For the past 12 weeks, as the West Indies team went from one defeat to another, stories of rifts in the camp, the captain's indifference, the lack of spirit and much else besides flew back to the Caribbean. Initially, and predictably, denied by manager Clive Lloyd, many were later confirmed by Lara. "The unity needs to be much better," he said. "As a team, I'd prefer to have guys tight together off the field and things would work better on the field. Hopefully, things will improve in those areas."

It was a unity Lara did not obviously go out of his way to foster. He was seldom seen in the company of his players away from the cricket grounds, indulging a passion for golf that few of his team-mates share and, on the field, the ready smile and the Viv Richards swagger that were his hallmarks were absent. Instead, his posture was of a remote man, arms folded across his chest, rarely animated. It was a different captain to the Lara of his first series at the helm when England were beaten 3- 1 in the Tests and 4-1 in the one-day internationals in the Caribbean. He acknowledged that it is easier to maintain team spirit at home rather than on tour.

"You've got to remember we're all from different islands and slightly different backgrounds," he said, ignoring the fact that his outstanding predecessors such as Sir Frank Worrell and his present manager, Clive Lloyd, overcame such obstacles to build great teams.

"In the Caribbean, you get together for seven days to play a Test and then you head back to your different islands," he noted. "It's a shorter period, it's going to be very competitive and there's going to be great team spirit. When you go on tour for three to three-and-a-half months, you've got to live with individuals for longer periods."

Nor was he happy with the mental attitude of "the guys", his favourite expression for his players. "The management worked on the guys every day but, at the end of the day, you've got to go out there and back yourself as an individual," he said. "You can get all the advice you want off the field but, as individuals, we were a bit weak and a bit lacking in confidence in the middle. It is something that going into the nets doesn't solve."

He will include in his tour report to the Board a recommendation that they get "some sort of help outside of cricket that would make the guys more competitive upstairs so that they can be more competitive on the field". It is the kind of help recommended, but not heeded, for Lara himself by several concerned observers, most prominent among them Michael Holding.

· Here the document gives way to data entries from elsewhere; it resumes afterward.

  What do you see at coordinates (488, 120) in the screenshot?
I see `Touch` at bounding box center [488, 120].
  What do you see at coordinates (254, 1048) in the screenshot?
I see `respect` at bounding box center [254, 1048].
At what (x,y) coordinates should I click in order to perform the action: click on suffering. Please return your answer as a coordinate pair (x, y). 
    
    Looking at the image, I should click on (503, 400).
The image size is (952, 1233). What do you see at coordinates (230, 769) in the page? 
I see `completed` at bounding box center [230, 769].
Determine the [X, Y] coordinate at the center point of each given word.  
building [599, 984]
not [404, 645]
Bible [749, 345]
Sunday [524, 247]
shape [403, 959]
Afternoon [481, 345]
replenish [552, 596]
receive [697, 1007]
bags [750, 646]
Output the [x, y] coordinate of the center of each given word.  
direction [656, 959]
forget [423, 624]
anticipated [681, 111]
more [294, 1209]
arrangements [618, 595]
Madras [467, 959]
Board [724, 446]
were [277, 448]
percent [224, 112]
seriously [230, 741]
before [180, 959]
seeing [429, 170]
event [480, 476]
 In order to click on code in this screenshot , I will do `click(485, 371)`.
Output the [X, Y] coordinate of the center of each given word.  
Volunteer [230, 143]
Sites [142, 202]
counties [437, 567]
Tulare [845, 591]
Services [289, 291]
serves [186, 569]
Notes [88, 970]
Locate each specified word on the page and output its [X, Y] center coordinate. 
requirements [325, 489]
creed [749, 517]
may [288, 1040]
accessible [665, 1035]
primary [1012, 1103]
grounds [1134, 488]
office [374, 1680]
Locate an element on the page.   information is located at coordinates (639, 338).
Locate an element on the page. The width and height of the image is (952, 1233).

Holding has also been among the growing numbers who believe Lara is, and always was, unsuitable for the captaincy. The problem is there is no obvious replacement. Carl Hooper, the vice-captain, has a disciplinary record as long as Lara's and has done little in the series either and, apart from Shivnarine Chanderpaul, who has had virtually no experience of captaincy at any level, and the new wicketkeeper Ridley Jacobs no one else is guaranteed a place in the team.

Jimmy Adams, the experienced, 31-year-old left-handed all-rounder whose South African tour was ended before it had begun by a freak accident on the flight out, is at present leading Jamaica in the domestic tournament. But he hasn't played a Test for two years.

Ian Bishop, another seasoned campaigner at 31, is skippering Trinidad and Tobago and made a big impression when he led the A team on a successful tour of India and Bangladesh last year. But he has lost his Test place.

Lara has given no hint of stepping down. "I'm a learning captain," he said. "This is my first overseas tour as captain. It's been a great learning experience coming to South Africa and I've learned a lot from Hansie Cronje. Hopefully, I can take that into my game and my leadership."